味つづり〈66〉 倉橋 柏山
               
滑空する魚

 くさやの干物で燗酒をちびりちびりとやる。私のささやかな至福であった。寄る年波、干しあがったくさや、特にとびうおのくさやは噛みにくく、噛めば歯のすき間にはさまり難儀である。若い頃はむしゃむしゃ2枚位食べるほど好きだった。今でも食べたいが、噛みづらく、ため息をつきながら少量である。

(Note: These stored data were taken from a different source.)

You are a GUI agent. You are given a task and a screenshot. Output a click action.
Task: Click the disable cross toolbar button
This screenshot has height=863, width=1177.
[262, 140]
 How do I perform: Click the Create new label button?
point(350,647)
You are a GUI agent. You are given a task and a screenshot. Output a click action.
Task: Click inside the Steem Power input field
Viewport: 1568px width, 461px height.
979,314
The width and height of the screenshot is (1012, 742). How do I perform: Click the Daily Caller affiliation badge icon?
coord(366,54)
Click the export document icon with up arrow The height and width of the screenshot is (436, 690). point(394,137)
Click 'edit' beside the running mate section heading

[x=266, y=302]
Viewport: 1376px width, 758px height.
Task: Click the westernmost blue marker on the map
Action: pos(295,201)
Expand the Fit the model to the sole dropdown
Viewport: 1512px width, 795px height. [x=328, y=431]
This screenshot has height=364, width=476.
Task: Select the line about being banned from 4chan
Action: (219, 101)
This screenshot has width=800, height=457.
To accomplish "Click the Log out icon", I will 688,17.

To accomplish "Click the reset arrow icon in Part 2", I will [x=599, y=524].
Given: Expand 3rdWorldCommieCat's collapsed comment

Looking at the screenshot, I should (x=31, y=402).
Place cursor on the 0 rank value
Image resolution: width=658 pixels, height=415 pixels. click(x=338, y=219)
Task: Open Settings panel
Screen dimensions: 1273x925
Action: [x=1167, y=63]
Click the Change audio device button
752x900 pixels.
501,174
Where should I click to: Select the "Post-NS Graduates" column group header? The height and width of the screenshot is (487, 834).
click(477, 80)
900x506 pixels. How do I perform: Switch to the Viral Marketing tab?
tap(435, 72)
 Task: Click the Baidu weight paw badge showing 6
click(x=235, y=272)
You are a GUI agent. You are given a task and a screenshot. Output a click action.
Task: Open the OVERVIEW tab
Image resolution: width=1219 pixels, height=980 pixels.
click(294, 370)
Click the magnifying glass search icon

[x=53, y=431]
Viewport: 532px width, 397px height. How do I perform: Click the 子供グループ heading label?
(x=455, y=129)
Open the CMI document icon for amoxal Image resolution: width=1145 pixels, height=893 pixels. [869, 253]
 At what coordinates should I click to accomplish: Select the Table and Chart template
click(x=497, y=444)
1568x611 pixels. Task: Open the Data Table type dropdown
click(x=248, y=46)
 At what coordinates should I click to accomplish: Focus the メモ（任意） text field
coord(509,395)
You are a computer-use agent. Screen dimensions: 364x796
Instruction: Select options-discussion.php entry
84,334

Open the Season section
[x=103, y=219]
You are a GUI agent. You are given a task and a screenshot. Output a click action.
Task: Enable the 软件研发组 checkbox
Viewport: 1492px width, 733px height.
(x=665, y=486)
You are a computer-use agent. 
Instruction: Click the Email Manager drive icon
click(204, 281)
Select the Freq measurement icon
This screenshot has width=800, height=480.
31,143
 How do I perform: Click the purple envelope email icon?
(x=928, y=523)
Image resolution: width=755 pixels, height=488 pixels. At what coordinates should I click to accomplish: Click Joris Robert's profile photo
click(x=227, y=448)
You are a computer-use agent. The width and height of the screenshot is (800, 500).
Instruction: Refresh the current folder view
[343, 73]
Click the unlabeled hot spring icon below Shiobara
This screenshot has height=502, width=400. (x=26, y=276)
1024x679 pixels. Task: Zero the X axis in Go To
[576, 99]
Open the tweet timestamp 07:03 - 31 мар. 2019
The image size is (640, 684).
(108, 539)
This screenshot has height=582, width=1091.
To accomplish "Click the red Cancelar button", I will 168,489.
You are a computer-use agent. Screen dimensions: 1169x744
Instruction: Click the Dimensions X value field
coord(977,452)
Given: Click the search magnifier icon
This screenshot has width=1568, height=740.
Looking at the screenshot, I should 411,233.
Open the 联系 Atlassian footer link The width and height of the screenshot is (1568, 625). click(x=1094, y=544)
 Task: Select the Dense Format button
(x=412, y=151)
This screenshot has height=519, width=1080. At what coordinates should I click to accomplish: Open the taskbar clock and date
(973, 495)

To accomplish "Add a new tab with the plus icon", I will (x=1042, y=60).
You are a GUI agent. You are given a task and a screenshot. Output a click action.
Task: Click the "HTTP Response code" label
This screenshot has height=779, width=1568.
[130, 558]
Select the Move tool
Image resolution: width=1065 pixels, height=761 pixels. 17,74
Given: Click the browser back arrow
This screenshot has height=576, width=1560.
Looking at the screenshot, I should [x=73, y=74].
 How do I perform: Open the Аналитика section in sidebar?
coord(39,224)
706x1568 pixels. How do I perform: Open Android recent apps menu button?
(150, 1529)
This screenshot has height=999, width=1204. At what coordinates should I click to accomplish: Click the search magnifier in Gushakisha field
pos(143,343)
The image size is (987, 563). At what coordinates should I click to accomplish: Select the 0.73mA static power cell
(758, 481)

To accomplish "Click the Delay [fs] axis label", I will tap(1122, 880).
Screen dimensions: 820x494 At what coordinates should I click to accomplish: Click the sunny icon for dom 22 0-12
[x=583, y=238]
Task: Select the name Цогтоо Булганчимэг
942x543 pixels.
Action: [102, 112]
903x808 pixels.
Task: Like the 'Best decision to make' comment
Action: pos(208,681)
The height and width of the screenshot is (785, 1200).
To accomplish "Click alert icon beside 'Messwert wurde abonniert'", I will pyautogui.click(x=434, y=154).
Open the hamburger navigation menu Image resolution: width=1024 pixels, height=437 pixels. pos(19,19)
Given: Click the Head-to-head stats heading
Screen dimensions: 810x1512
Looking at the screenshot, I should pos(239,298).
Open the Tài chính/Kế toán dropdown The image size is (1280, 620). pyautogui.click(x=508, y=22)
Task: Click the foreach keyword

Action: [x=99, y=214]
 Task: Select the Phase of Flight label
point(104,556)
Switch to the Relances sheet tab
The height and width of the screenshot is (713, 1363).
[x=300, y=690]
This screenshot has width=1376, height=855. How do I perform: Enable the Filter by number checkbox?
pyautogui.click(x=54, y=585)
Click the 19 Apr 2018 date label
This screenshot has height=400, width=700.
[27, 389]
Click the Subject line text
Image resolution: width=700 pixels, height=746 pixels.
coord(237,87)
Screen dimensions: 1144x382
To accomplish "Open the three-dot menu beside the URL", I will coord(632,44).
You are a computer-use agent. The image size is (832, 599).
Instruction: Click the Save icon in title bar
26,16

 そこで、醤油に酒とだし汁を加えて煮立て、熱い漬け汁に焼いてほぐしたくさやを浸してやわらかくもどして食べるなさけない有り様である。味は半減するが歯が弱くなった年寄りには食べやすい。くさやは伊豆諸島の特産で、くさやと呼ばれるごとく臭いが強烈で、焼いていると孫は逃げ出すほどであったが、近年製法が変わったのか昔ほど臭いが強烈ではないような気がする。飛魚(とびうお)はダツ目、トビウオ科の海産魚で、どちらかと言うとボラに近い仲間の魚であると聞く。名の示すとおりよく飛翔することからとびうおと名付けられた。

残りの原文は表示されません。